**What you should do**
In the data below, find the line that contains "Given: Toggle the microphone mute (静音) button" and the line that contains "Task: Click the LDR Level (24hrs) card title". Copy both, plus every line between them, exactly.

**Records shown**
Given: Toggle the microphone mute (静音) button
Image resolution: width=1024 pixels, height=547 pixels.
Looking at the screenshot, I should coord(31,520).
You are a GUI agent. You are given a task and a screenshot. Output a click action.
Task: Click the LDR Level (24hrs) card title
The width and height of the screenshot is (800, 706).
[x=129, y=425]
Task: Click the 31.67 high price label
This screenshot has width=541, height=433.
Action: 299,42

---

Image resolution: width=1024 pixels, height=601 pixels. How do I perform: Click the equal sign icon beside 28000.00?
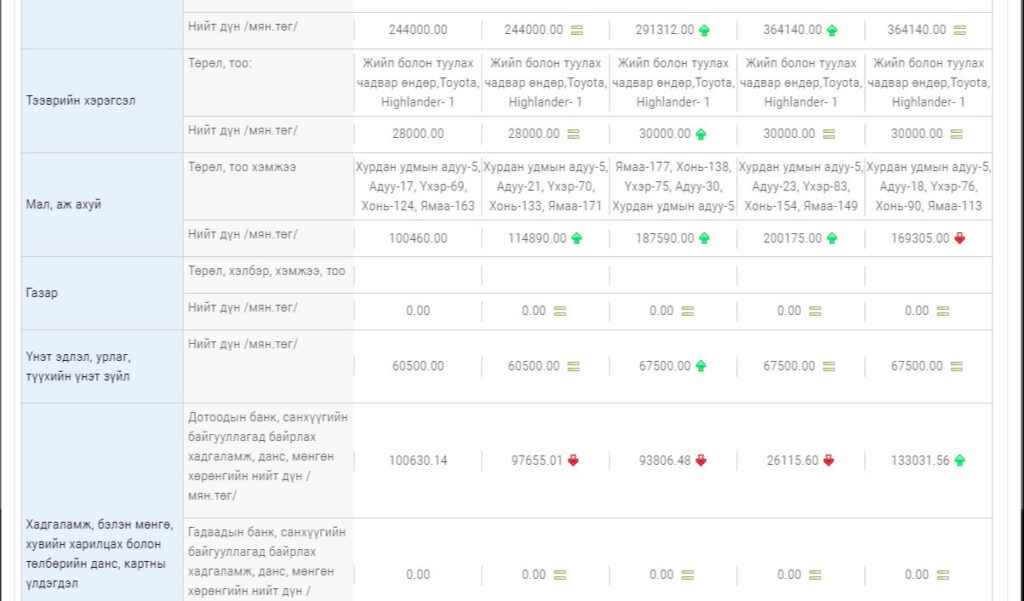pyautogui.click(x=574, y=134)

**Answer section**
Given: Toggle the microphone mute (静音) button
Image resolution: width=1024 pixels, height=547 pixels.
Looking at the screenshot, I should coord(31,520).
You are a GUI agent. You are given a task and a screenshot. Output a click action.
Task: Click the LDR Level (24hrs) card title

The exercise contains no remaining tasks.